The second movement is in five parts: a complete “Dance Suite” unto itself. It begins with an Elizabethan “Gigue”—only written not in the traditional 12/8 meter, but in a modernistic 11/8—which gives it delightful irregularity. It is followed by an “Air,” and then three dances which flow into each other: a “Galliard”—depicting some of Shakespeare’s more comic (and slightly drunken) characters, such as Sir Toby Belch—a “Pavane,” and then a “Rigadoon,” which is written in rousing five-bar phrases.

Music for Shakespeare is perhaps Edward Green’s most frequently performed orchestral work. But hardly his only one—for orchestras across the US and also in England, Russia, Argentina, Australia, the Czech Republic and several other countries have also performed such works as his Piano, Trumpet and Saxophone concertos, all three of which have appeared on commercial CDs. He has also written much chamber and choral music, and a Symphony for Band, which was jointly commissioned by a consortium of thirteen of America’s leading concert wind ensembles.  He is currently at work on a ballet based on Milton’s Paradise Lost, and on a symphony commissioned by the Catskill Symphony Orchestra.

In addition to his creative activities—which likewise includes work as a film composer in collaboration with the Emmy Award-winning director Ken Kimmelman—Edward Green is also an active music educator.  He teaches at Manhattan School of Music, where he is a professor in the departments of Composition, Music History, and Jazz, and also at the Aesthetic Realism Foundation.

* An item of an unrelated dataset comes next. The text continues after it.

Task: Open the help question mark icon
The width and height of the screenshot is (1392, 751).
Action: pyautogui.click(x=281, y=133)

Trained in Ohio (Oberlin Conservatory) and New York (NYU), he has appeared as a guest composer and lecturer throughout Europe and both North and South America.  He is editor of the forthcoming Cambridge Companion to Duke Ellington, and was editor of China and the West: The Birth of a New Music (Shanghai Conservatory Press).

Among his many professional honors is the Zoltan Kodaly Composers’ Award, and a 2009 Grammy nomination for his Piano Concertino (Best Contemporary Classical Composition). He also was the recipient, in 2004, of the highly sought-after Music Alive! Award from the American Symphony Orchestra League.

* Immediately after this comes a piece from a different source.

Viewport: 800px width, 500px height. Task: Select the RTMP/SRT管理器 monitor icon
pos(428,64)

In putting together the wind band version of Music for Shakespeare, I retained the opening “Love Music” as a separate movement and split the second “Dance Suite” movement into its five component dances: “Gigue”, “Air”, “Galliard”, “Pavane”, and “Rigadoon”, of which the last three run together attacca.  I made several key adjustments, so that the “Love Music” is now in E-flat rather than E, and the final four movements are down a whole step from where they began, putting them in more wind-friendly keys.  I also rebarred the “Gigue” from 11/8 to a mix of 5/8 and 6/8, making it easier for players (and hopefully conductors) to interpret the length of each beat.  At every step, I was in contact with Dr. Green, who approved all of the changes and endorsed the final product.

Listen to a MIDI mock-up below.  Feel free, also, to read along in the score (.pdf):

Here is the Arizona State University Concert Band performing the first movement, “Love Music”, on March 1, 2014.  Please excuse the trumpet-heavy mix, owing to the camera placement:

As Green said, the orchestral version has been performed around the world.  The band version will have its first partial airing by the Arizona State University Concert Band on Saturday, March 1 on the ASU campus.  Anyone else who is interested performing it should contact me: misterpease “at” gmail.com.

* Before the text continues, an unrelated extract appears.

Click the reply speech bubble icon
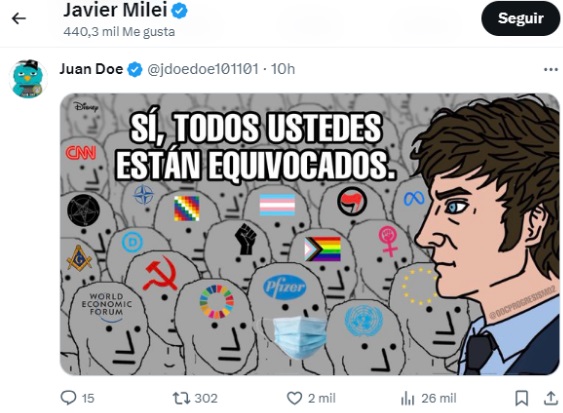This screenshot has width=563, height=413. click(68, 398)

Dr. Green has an extensive website that includes his full biography.  I recommend exploring the site a good deal.  His scholarly articles are probing and very accessible.  The site also has mp3s of several of his compositions, including this recording of the orchestral Music for Shakespeare (scroll to the bottom to find it).  These are very much worth a listen as window into his style.

Dr. Green’s faculty page at the Manhattan School of Music.

His faculty page at the Aesthetic Realism Foundation.

Dr. Edward Green is an award-winning composer and music educator, as well as a prolific scholar in the field of music history.  He currently sits on the faculties of both the Manhattan School of Music and the Aesthetic Realism Foundation.  He has received numerous awards for his work.  As a Fulbright Senior Scholar in American Music, he has taught doctoral courses in the summer of 2010 in Buenos Aires, and he plans to do the same in Zagreb in the summer of 2013.  He has been named composer-in-residence at Kean University for 2012-2013.  He was also nominated for a 2010 Grammy Award for his Concertino for Piano and Chamber Orchestra in the “Best Classical Contemporary Composition” category.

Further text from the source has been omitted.